WA Legal Roundup
One new opinion out of the Washington Supreme Court today. Three new opinions out of Division III.
Washington Supreme Court
Worker suffers hearing loss gradually over time. The question becomes, when is the partial disability compensable. The court, in a 5-4, held that the worker is "partially disabled" as of the date of last exposure to noise. In the case at hand, Harry had documented hearing loss throughout his career via audiograms. However, he only consulted a doctor after his retirement several years after the first audiogram. The Department had initially granted disability according to the 2001 schedule with 38.13 percent disability payment. The Department, after argument by Buse, revised the order to utilize the 1974 schedule, instead of the 2001 schedule.

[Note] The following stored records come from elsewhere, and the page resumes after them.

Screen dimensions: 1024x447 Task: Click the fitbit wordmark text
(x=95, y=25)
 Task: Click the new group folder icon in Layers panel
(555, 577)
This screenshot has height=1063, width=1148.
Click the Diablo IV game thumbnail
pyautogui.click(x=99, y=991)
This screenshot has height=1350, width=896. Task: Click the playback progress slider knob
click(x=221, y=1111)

The court of appeals, in reversing, had reasoned "occupational hearing loss is appropriately analyzed as multiple diseases rather than a single disease, with compensation determined according to the schedule of benefits in effect at the time of each documented incremental loss. The result was both sides appealing, of course.

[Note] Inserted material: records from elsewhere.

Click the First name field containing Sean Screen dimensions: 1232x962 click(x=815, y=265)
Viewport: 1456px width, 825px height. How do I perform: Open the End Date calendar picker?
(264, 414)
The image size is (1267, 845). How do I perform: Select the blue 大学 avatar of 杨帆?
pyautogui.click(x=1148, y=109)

The standard for determining the date is provided in RCW 51.32.180:
Every worker who suffers disability from an occupational disease in the course of employment . . . shall receive the same compensation benefits . . . as would be paid and provided for a worker injured or killed in employment under this title, except as follows . . . (b) . . . the rate of compensation for occupational diseases shall be established as of the date the disease requires medical treatment or becomes totally or partially disabling, whichever occurs first, and without regard to the date of the contraction of the disease or the date of filing the claim.
The court rejected the proposition that since a claim could be filed at the initial hearing loss, that the it could be progressively compensable, largely concerned with practicability of adjudicating multiple claims. In doing so, the court had to explain and differentiate an earlier, seemingly contrary position:
Harry declined to advance this reading of the statute because he assumed it was foreclosed by our decision. Dep't of Labor & Indus. v. Landon, 117 Wn.2d 122, 127, 814 P.2d 626 (1991); see Suppl. Br. of Resp't, Donald Harry at 7-8 n.1 ("RCW 51.32.180 . . . specifically prohibits the establishment of the rate of compensation as of the date of last exposure" (citing Landon, 117 Wn.2d at 127)).

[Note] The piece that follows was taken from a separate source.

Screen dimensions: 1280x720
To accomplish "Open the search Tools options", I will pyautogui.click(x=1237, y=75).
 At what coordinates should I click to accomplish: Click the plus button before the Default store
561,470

In Landon, we explained that in adopting the 1988 amendment to RCW 51.32.180(b), the legislature rejected the last injurious exposure rule in favor of the date of manifestation rule as applied to long-latency diseases such as asbestosis and silicosis. Under the date of manifestation rule, the date the disease actually requires medical treatment or interferes with a worker's job performance, not the date of contraction, controls the schedule of benefits.
. . .
The legislative history of RCW 51.32.180(b) and our case law support the conclusion an occupational disease may be compensable according to the date of last injurious exposure when that date coincides with the date of manifestation, as in the case of cumulative trauma injuries like occupational hearing loss.
The dissent, authored by Justice Fairhurst, with Justices Alexander and Jim Johnson concurring, argued that the majority's pragmatic argument framed as absurd results given the aim to provide a single relief, was really an end-run around the legislature.
Protective orders under the Domestic Violence prevention act are limited to violence between "family or household members." See RCW 26.50.030. Family or household members is defined as people over sixteen years of age. Thus, a bout of battery between a seventeen year old and his fourteen year old girlfriend was not between "family or household members" and a protective order was not warranted in the case at bar.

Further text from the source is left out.